Bulgarca ve Macarcanın dışında Erem Melike Roman’la Romenceden çeviriler araya girdi sonra. Ama en büyük açılım, eşimin (Gülşah Özer) işbirliğiyle İngilizceden (ayrıca Bulgarcadan da) yaptığımız çevirilerle gündeme geldi. Çeviri şiir kitaplarının sayısı gelip 14’e dayandı. (Önümüzdeki günlerde Erik Stinus’tan Kışın Bir Ağacın Binde Biri yayınlanınca 15’e ulaşacak.) Dergilerde kalanları da sayarsak epeyce uzun bir liste ortaya çıkıyor şu an. Günün birinde bunların ayrıntılı bir dökümü yapılabilirse bu çalışmalara verdiğim emeğin ne bıraktığı görülebilir.

Kendi adıma, şiir çevirisi çalışmalarımdan hoşnutum. Ayın Öteki Yüzü’nü aralamaya hizmet ettiğimi düşünüyorum. Yeri gelmişken iki büyük yenilgiden söz etmem de gerekecek. Biri Brecht, öteki Neruda’nın Canto Generale kitabı. Bunların çevrilmesinde emeğimin bulunmasını çok istemiştim.

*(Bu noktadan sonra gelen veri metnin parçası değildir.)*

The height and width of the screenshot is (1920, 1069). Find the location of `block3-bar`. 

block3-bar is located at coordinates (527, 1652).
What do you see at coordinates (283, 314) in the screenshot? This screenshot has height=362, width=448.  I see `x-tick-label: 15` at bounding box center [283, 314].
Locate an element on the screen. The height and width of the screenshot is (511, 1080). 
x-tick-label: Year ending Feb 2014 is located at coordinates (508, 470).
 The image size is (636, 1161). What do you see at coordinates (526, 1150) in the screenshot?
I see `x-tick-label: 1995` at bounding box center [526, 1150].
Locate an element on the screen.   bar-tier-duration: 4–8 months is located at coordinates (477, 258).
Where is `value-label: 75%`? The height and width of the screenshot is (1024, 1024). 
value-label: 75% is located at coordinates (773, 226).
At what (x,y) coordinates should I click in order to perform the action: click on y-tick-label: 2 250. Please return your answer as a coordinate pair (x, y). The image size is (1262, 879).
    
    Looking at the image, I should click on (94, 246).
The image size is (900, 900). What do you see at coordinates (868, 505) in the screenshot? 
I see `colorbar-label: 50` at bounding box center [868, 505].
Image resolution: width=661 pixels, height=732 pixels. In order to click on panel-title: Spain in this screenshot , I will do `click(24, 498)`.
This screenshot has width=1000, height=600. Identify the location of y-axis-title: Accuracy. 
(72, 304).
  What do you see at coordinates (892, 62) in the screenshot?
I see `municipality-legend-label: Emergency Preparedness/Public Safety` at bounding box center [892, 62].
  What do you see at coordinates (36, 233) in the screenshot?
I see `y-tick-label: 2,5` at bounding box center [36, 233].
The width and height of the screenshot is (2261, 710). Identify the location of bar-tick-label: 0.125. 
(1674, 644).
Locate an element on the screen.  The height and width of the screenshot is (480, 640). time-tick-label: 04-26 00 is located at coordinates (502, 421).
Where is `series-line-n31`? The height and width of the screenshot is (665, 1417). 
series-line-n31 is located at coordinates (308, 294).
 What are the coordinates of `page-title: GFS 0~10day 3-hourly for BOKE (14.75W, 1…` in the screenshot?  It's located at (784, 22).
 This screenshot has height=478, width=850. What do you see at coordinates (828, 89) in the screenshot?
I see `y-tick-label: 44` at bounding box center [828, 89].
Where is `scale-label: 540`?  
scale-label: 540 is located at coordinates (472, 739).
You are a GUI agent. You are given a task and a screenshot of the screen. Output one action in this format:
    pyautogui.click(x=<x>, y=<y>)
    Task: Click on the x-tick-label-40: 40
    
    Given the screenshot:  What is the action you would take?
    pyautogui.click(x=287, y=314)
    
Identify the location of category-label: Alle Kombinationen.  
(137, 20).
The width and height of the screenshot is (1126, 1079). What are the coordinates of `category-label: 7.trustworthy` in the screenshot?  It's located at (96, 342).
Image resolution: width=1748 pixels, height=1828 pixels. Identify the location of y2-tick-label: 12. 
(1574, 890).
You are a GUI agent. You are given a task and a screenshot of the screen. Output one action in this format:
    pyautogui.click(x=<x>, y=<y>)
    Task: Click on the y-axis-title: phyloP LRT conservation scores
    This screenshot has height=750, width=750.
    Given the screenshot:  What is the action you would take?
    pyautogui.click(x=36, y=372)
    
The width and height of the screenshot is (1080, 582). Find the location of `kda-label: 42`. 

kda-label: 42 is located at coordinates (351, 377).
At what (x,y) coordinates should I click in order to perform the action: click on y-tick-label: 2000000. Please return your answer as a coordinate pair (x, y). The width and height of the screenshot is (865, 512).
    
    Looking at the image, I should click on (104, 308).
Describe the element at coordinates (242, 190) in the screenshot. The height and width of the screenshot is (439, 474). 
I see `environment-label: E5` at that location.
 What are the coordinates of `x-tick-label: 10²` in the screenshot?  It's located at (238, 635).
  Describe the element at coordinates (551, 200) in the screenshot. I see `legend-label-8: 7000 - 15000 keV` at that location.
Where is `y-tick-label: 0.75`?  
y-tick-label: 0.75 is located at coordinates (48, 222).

Uygun bir çeviri ortağı bulamadığım için yapamadım. (Yapsaydım önemli bir sonuç alacağımı düşünmekten hâlâ kendimi alamıyorum). Çeviride işbirliği konusunda olumlu düşünmeme karşın, böyle bir olumsuzluğu da sineye çekmek gerekiyor demek ki!